● Records supplied
****

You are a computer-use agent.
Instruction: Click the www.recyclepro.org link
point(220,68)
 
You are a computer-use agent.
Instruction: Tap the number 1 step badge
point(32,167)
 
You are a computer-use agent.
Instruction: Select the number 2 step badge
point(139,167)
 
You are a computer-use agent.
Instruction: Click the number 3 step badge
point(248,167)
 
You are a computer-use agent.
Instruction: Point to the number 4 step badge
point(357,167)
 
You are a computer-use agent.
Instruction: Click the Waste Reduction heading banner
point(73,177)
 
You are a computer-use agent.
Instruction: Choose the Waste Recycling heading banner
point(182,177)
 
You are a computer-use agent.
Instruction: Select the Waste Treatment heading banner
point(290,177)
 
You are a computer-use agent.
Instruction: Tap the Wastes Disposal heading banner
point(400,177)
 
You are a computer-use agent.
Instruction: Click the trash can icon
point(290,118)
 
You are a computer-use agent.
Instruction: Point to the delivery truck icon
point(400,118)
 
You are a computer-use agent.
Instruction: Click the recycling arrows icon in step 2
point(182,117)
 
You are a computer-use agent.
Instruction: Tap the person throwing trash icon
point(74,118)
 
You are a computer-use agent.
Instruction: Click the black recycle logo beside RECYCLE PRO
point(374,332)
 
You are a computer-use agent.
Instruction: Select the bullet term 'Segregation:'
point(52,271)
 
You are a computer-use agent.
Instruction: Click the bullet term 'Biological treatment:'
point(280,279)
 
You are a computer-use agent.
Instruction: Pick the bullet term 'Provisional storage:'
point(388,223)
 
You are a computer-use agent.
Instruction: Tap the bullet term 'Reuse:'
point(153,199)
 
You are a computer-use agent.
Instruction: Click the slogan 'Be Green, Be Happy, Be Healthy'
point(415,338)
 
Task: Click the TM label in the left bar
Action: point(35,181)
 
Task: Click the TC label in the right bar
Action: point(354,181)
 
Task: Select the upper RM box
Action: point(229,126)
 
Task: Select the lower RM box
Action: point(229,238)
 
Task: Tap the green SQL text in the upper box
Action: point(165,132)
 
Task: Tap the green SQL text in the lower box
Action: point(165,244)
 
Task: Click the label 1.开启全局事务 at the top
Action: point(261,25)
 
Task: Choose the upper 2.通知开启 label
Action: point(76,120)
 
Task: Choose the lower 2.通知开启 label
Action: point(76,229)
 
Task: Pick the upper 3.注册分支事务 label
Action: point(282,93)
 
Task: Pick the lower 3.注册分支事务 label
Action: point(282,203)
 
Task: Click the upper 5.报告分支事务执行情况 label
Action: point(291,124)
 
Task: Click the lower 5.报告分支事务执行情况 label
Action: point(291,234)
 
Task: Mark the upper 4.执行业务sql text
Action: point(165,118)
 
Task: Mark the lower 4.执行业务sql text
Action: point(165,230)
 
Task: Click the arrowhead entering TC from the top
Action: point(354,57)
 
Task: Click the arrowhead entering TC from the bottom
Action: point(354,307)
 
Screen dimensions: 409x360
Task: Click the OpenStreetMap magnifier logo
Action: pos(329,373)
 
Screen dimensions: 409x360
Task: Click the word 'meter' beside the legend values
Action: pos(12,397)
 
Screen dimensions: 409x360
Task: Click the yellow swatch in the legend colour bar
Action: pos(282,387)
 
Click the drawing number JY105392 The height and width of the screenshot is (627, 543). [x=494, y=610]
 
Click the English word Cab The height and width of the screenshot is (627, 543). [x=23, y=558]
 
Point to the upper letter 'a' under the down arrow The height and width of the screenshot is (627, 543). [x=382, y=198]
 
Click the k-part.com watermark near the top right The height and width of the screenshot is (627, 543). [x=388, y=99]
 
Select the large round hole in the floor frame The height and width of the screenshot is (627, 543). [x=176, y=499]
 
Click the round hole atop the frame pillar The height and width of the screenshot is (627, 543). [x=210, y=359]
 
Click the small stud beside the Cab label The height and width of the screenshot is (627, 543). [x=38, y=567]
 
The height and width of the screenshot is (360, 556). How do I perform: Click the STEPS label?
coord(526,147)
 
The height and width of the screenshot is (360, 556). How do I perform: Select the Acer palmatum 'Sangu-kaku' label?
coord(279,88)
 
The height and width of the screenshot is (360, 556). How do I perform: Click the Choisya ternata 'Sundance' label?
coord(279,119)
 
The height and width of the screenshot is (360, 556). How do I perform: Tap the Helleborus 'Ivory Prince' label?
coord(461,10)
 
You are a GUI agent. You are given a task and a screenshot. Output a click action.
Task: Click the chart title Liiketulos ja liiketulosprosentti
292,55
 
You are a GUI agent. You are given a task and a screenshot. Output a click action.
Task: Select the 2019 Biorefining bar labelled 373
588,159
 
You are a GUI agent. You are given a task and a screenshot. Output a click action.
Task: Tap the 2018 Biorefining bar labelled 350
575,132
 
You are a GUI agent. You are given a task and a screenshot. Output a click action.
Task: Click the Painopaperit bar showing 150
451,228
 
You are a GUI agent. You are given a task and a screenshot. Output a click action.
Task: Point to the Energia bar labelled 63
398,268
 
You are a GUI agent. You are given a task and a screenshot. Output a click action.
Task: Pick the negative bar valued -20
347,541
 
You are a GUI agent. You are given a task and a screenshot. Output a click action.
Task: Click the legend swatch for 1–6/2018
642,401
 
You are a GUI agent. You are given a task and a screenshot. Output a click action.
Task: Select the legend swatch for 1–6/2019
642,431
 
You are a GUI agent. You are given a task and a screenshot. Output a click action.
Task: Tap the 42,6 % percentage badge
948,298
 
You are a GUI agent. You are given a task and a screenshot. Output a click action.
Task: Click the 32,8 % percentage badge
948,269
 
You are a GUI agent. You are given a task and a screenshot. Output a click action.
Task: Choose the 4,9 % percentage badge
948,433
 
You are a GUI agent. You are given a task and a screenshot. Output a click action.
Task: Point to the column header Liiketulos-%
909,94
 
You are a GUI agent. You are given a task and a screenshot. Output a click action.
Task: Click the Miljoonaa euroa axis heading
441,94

****

● What the task asks
Count the lines in the entries above that contain the string "word", and give only that number.

● Answer for this exercise
2